GOOD: Very much like Mr M himself, the workouts are bright, colourful and bubbly. Easy to follow and quite gentle, the workouts suit all. A lot of the reviewers rate it as good fun for kids and adults to do together, as it conveys a “exercise can be fun” message – and certainly this exercise is.
BAD: A minor thing – on one of the beach workouts, the microphone picks up the sea breeze a bit too much and Mr M can’t be heard very well. It’s quickly rectified, though.
UGLY: Can’t really think of anything, unless of course you find Mr Motivator annoying. In which case, you wouldn’t buy the DVD anyway!
THE LOWDOWN: As much as I hate this phrase, Mr M’s BLT is a ‘good all-rounder’. If you’re a fan of the Zumba craze, this is a fun DVD to pop on and have a (very close) girlfriend come over for a workout and a giggle. If you’re not into dancing, the Pyramid and dedicated body zone workouts are more than enough to keep your exercise routine both focused and varied.

Got a fitness vid you’d like to see me try? Leave your suggestion in the comments box or on our Facebook page. If I can find it, I'll try it.

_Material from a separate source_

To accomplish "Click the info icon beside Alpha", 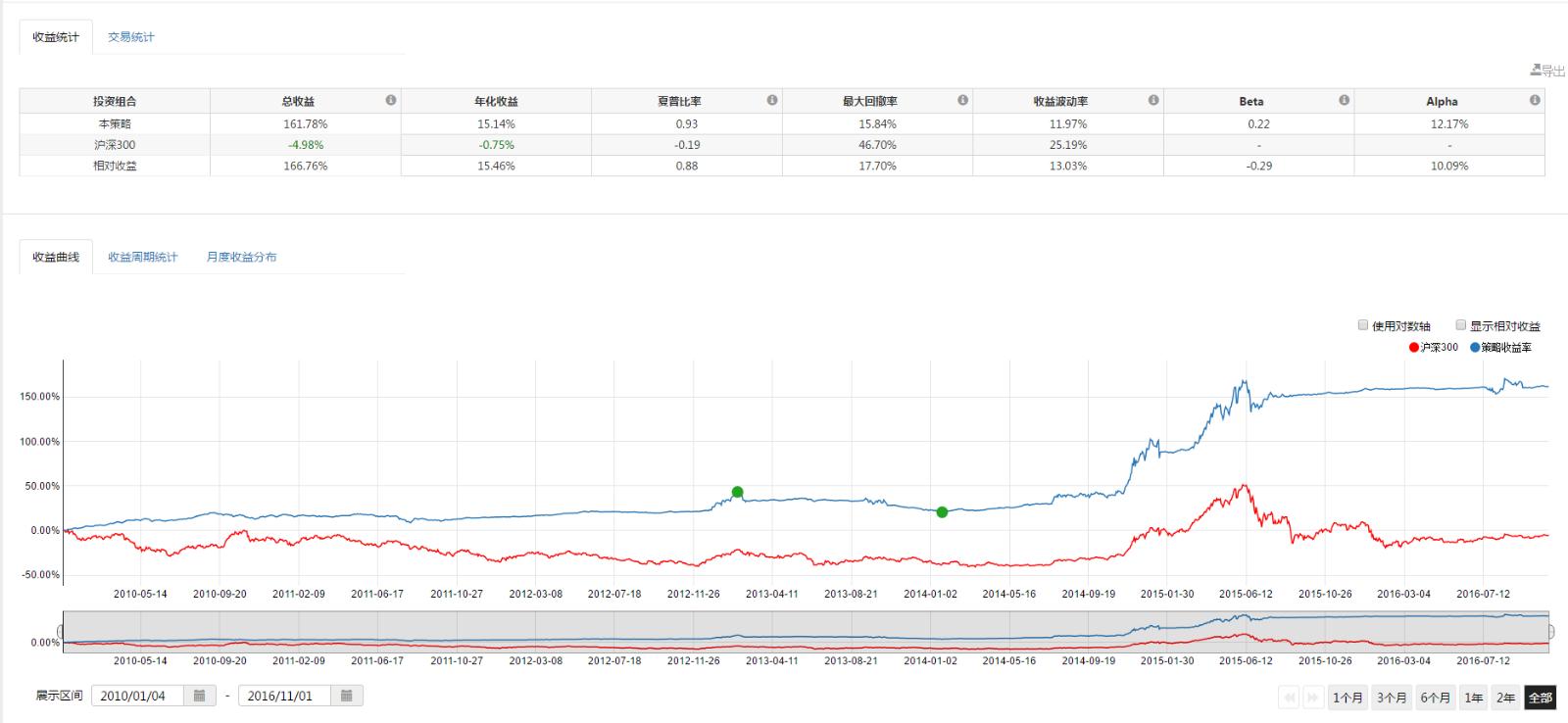I will [1535, 100].
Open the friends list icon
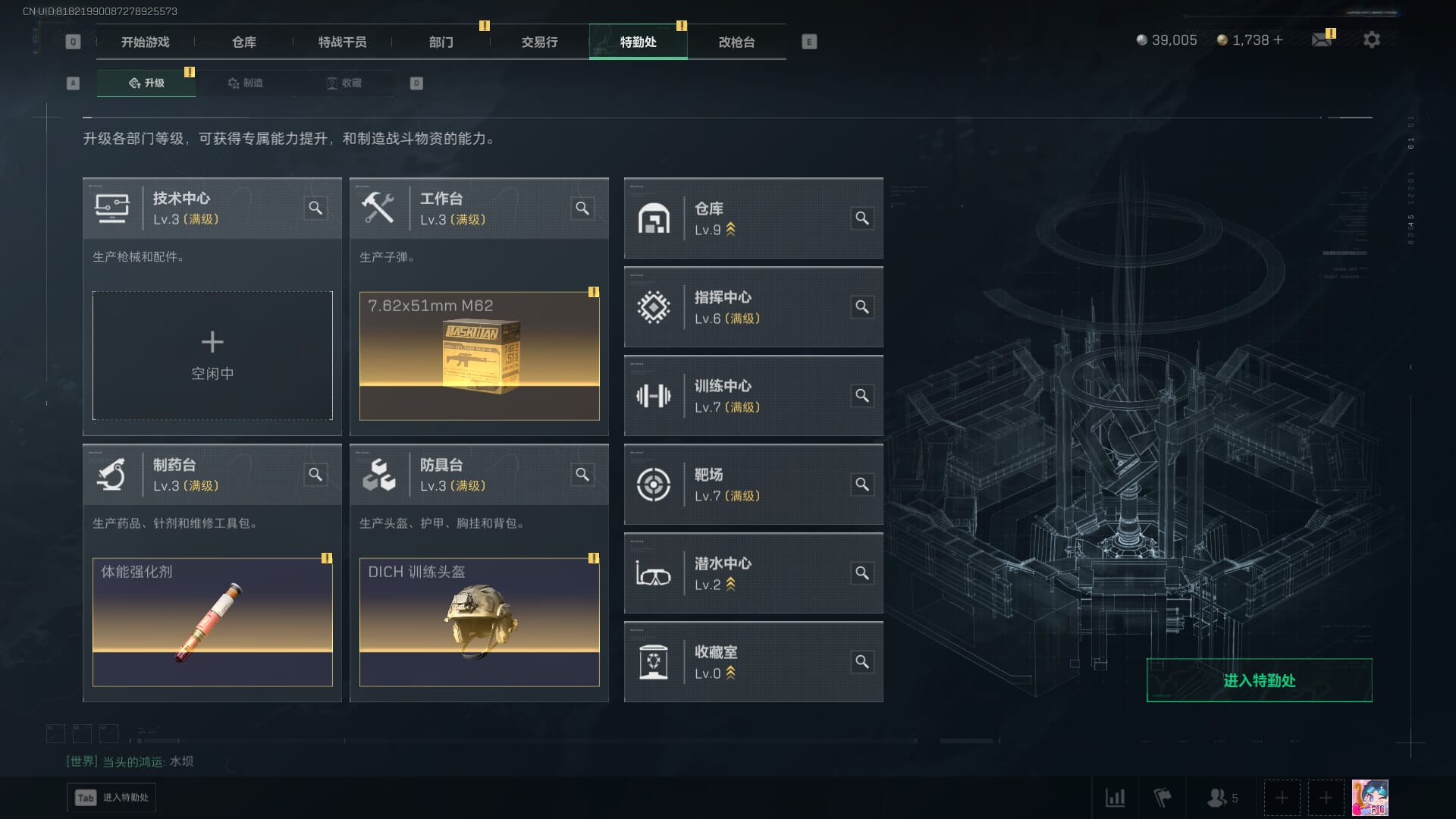Screen dimensions: 1456x819 coord(1217,798)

Please note: I did not actually attempt all of these videos in one afternoon, and you probably shouldn't either, unless you're Chuck Norris (which you're not). You should also consult your doctor before trying out any strenuous activity, changing your diet, or chopping off a limb in order to shift a few lbs. Odds are he'll say no to the last one: if he doesn't, change doctors immediately.